FEATURING: , Moritz Bleibtreu, Herbert Knaup, Nina Petri

PLOT: Lola’s boyfriend calls her on the phone: he needs 100,000 Deutschmarks in twenty minutes to pay off a gangster, or he’s going to be killed. Lola has no money and no transportation, but she formulates a plan in a split second, and takes off running. She arrives too late and the story ends in tragedy; but fortunately, she gets a do-over.
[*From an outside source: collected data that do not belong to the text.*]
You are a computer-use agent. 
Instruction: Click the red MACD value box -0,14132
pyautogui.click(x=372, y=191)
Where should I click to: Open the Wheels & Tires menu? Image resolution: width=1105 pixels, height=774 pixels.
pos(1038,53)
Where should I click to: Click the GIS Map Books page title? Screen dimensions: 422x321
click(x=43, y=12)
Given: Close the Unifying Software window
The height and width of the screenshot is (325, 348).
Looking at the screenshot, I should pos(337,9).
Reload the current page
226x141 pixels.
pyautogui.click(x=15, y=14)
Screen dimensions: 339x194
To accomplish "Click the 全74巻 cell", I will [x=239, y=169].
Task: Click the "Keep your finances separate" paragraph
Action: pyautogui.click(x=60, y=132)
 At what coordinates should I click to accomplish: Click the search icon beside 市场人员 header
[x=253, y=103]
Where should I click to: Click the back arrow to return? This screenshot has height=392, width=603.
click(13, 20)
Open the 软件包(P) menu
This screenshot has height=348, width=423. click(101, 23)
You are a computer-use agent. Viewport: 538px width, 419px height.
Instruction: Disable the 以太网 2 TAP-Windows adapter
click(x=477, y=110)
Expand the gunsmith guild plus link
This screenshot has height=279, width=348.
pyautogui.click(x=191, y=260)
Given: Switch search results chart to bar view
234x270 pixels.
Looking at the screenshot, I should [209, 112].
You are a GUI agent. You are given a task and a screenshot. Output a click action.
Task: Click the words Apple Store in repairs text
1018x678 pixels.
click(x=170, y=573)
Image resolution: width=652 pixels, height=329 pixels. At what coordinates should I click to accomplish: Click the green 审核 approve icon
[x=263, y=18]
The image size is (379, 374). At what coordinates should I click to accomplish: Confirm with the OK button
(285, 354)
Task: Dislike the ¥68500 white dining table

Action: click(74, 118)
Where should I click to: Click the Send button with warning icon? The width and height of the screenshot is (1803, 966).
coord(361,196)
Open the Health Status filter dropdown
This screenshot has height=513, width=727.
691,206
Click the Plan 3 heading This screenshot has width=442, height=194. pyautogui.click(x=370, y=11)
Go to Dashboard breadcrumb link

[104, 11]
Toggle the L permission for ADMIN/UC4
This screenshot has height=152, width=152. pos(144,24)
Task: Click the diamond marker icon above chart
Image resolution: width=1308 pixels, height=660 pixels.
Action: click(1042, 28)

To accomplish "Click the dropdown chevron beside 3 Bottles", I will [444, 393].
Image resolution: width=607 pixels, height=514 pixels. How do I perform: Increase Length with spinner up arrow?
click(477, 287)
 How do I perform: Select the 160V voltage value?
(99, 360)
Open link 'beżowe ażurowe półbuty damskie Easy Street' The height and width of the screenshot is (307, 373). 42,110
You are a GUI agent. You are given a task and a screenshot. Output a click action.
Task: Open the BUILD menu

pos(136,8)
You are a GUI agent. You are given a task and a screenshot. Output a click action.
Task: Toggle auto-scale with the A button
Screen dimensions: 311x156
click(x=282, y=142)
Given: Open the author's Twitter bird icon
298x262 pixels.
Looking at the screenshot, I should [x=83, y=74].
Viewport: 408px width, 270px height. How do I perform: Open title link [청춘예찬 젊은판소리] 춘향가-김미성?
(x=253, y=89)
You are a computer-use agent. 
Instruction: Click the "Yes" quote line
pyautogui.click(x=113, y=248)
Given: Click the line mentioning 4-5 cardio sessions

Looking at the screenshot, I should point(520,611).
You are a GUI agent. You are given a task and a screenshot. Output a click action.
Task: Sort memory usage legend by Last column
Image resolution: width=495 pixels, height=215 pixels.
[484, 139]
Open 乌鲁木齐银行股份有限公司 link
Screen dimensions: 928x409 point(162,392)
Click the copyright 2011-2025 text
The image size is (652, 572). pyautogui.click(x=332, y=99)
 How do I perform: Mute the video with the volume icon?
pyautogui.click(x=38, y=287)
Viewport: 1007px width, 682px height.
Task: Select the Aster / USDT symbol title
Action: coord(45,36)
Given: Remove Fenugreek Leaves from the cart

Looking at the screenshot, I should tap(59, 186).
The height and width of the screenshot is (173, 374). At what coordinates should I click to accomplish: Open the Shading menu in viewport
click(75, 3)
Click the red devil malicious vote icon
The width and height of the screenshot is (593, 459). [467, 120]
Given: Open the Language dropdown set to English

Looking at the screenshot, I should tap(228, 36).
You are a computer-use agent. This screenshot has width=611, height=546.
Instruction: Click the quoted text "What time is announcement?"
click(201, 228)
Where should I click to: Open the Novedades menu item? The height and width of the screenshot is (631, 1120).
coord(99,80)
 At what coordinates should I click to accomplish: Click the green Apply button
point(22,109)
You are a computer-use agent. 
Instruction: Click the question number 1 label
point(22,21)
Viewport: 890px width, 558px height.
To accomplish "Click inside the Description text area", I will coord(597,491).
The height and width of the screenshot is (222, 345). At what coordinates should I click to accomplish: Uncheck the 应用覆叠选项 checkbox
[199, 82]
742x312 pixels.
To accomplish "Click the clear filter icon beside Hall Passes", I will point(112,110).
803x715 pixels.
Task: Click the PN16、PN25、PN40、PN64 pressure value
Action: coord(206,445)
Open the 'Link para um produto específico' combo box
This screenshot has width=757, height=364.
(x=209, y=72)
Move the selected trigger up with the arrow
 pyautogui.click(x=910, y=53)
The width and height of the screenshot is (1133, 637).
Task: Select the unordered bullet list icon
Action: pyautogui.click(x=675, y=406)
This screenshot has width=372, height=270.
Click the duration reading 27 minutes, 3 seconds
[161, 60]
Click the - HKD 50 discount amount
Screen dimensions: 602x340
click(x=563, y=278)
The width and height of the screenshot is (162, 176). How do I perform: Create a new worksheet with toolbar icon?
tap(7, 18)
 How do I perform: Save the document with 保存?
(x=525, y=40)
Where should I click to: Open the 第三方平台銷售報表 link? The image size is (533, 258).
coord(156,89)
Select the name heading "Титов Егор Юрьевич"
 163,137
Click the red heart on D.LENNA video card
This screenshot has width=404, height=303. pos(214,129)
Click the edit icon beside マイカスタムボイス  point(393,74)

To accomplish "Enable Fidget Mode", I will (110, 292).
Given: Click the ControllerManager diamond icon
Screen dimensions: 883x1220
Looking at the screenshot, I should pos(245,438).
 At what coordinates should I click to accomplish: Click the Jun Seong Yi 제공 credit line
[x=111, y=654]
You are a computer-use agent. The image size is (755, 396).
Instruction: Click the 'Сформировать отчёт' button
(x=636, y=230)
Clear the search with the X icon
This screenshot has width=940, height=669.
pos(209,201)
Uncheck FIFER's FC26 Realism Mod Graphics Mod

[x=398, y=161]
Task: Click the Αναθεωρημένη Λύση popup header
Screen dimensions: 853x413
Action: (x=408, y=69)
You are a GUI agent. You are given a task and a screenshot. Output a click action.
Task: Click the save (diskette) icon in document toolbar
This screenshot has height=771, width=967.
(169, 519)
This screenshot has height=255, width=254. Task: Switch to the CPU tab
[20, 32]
Still from Run Lola Run (1998)
BACKGROUND:

  • Lola‘s narrative structure is almost identical to Krzysztof Kieślowski’s 1981 film Blind Chance.
  • The film’s first epigram is a famous quote from T.S. Eliot’s “Little Gidding.” The second quotation, “Nach dem Spiel ist vor dem Spiel” (“after the game is before the game”) is from World Cup champion coach Sepp Herberger.
  • This fast-paced film contains 1581 cuts, averaging out to 2.7 seconds per shot.
  • Lola rennt swept the major categories at the 1999 German Film Awards, with the notable exception of Best Actress—Franka Potente was not even nominated. It won around twenty other awards from international critics associations, but was not nominated for an Academy Award.
  • Voted #86 on Empire’s List of the 100 Best Films Of World Cinema.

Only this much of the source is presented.